How the Protocol works?

AURE Stablecoin is valuable to users on our ecosystem because it maintains its price peg. The Crypstarter Balance Protocol uses the basic market forces of supply and demand to maintain the price of AURE.

When the demand for AURE is high and the supply is limited, the price of AURE increases. When the demand for AURE is low and the supply is too large, the price of AURE decreases. The protocol ensures the supply and demand of AURE is always balanced, leading to a stable price.

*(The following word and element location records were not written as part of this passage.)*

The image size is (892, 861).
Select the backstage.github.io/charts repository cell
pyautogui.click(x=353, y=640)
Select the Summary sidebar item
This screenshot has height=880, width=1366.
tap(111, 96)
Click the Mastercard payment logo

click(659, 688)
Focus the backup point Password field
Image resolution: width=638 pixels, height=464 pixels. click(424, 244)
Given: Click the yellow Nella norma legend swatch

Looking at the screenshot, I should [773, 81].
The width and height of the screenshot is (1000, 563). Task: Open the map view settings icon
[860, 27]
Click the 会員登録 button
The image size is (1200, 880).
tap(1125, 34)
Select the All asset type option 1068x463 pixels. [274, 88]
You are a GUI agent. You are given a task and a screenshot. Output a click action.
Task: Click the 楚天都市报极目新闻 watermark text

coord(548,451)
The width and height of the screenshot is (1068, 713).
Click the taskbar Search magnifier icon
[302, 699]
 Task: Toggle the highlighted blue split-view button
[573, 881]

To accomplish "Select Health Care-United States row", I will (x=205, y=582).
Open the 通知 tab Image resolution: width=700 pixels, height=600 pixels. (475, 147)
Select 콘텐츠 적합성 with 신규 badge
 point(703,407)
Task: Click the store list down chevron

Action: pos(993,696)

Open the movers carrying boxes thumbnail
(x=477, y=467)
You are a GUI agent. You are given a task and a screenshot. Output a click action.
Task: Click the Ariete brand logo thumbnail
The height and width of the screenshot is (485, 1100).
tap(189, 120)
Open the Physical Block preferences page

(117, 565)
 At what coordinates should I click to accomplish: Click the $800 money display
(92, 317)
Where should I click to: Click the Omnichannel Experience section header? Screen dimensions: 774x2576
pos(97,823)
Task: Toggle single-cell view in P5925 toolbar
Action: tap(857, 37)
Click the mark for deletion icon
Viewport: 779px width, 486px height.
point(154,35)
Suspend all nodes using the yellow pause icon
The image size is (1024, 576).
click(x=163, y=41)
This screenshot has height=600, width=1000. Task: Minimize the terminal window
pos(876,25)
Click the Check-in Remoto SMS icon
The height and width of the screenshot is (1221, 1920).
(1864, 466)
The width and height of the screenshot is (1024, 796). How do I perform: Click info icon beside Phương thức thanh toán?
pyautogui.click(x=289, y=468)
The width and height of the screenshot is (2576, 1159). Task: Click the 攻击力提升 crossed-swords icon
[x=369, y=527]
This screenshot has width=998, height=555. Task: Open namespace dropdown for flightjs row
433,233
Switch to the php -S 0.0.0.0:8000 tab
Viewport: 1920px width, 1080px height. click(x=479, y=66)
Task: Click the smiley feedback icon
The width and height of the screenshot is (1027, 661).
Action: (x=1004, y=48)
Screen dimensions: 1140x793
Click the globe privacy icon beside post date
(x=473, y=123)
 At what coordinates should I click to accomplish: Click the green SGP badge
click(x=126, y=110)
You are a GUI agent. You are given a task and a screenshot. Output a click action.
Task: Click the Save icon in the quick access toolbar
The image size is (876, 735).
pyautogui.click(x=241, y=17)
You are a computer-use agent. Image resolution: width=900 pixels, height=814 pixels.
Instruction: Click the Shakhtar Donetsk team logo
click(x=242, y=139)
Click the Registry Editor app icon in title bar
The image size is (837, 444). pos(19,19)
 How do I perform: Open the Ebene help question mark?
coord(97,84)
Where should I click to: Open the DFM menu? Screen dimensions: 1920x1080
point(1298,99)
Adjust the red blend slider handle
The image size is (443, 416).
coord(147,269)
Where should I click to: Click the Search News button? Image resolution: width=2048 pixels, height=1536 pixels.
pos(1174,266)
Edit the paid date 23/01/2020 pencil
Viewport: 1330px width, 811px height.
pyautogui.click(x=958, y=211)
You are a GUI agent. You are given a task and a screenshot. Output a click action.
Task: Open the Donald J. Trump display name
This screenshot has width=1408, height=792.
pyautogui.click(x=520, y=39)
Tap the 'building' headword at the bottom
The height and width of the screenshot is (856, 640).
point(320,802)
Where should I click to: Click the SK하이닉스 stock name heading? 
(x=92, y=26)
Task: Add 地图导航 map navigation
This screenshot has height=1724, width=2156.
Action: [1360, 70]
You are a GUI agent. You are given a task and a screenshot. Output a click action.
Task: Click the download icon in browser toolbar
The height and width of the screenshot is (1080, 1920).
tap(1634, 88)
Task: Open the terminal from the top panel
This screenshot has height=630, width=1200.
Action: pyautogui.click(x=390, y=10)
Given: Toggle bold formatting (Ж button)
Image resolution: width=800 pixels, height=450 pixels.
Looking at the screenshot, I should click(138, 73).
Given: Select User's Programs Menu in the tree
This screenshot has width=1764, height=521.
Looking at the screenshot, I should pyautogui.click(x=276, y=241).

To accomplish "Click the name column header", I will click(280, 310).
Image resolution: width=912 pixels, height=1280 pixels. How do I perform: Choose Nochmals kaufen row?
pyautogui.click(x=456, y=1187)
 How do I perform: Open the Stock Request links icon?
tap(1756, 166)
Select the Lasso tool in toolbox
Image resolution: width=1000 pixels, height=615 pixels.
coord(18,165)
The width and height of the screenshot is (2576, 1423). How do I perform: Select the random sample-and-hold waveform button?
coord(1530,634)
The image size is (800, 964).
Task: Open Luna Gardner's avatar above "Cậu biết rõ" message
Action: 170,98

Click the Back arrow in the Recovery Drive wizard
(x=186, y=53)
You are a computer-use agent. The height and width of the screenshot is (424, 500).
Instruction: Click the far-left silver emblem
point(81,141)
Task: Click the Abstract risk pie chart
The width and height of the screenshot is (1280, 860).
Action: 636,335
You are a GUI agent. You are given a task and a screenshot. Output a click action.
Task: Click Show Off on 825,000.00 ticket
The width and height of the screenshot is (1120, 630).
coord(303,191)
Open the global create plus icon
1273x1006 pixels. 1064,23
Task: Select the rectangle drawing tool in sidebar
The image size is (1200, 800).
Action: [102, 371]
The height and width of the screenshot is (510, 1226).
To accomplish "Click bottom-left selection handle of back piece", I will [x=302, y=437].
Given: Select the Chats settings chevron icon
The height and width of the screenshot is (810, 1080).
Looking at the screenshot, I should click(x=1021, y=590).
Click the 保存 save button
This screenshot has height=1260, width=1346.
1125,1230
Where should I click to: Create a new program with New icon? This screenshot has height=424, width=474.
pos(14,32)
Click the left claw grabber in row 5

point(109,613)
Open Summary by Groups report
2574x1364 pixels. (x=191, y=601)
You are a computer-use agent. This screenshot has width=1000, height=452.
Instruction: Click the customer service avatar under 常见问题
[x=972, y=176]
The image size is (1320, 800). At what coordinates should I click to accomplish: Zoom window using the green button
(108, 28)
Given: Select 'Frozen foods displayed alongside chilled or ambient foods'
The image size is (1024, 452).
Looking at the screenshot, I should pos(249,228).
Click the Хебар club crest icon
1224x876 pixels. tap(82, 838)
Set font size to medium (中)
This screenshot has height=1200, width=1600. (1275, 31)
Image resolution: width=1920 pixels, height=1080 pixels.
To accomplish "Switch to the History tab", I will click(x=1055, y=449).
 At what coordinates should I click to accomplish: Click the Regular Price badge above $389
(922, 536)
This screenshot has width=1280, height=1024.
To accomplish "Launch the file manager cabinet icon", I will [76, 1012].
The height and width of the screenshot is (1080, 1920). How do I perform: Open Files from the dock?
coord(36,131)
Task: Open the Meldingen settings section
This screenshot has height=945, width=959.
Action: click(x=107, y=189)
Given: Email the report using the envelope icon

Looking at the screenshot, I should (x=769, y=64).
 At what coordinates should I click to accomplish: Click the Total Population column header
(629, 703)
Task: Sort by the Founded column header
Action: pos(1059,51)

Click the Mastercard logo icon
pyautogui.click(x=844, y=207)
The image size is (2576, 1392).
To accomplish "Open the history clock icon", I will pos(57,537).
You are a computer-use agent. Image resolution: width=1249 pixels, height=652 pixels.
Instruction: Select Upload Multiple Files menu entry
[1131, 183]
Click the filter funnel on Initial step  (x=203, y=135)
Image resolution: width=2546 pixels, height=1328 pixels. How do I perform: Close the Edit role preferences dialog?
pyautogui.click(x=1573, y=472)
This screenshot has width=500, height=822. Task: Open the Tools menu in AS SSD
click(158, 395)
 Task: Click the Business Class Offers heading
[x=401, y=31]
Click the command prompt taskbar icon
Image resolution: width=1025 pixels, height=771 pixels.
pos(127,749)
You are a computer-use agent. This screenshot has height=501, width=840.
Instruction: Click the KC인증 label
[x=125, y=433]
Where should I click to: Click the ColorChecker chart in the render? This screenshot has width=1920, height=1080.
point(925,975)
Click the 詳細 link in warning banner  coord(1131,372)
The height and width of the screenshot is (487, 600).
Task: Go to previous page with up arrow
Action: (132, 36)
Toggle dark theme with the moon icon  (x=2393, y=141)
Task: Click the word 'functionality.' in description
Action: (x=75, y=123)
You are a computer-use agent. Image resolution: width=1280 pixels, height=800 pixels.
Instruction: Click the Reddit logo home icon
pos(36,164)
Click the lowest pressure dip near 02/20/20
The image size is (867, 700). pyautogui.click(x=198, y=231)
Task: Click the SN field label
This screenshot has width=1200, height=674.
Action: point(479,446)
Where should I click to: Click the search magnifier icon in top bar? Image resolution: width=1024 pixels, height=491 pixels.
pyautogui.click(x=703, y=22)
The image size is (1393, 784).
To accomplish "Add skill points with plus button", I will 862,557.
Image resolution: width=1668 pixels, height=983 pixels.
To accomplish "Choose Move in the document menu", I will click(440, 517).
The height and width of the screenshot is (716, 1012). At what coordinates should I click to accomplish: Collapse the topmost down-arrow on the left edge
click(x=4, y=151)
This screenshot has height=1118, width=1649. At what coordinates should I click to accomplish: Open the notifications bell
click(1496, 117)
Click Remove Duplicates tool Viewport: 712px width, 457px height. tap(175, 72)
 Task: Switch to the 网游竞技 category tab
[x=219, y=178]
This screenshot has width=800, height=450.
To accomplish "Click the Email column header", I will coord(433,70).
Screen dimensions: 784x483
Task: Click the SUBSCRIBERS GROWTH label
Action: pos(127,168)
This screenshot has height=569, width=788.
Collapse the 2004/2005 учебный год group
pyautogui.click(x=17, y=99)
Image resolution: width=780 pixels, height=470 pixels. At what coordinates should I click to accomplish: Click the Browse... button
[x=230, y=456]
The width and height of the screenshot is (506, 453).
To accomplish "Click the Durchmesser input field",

AURE Swap is one of the main feature of the Crypstarter Balance Protocol. Users burn CST to mint AURE and burn AURE to mint CST, all incentivized by the protocol’s algorithmic Balance Protocol

AURE POOL BALANCE PROTOCOL

Downward adjustment phase

When the AURE price is higher than its peg, the supply is too small and the demand is too high. The protocol incentivizes users to burn CST and mint AURE, which will inflate the supply of AURE until a supply-demand balance is created.

Users minting more AURE from the burned CST until AURE is pulled back to the $1 price. Meanwhile, burning CST causes the supply of CST to decrease and increases the price of CST.

Upward adjustment phase

When the AURE price is below its closing level, it means too much supply and too little demand. The protocol incentivizes users to burn AURE and mint CST, which will decrease the supply of AURE until a supply-demand balance is created.

Users minting more CST from AURE are burned until AURE is pulled back to the $1 price. Meanwhile, CST minting causes CST supply to increase and lowers the price of CST but at the same time other protocols in the system will ensure the incentive mechanism to increase CST price again later.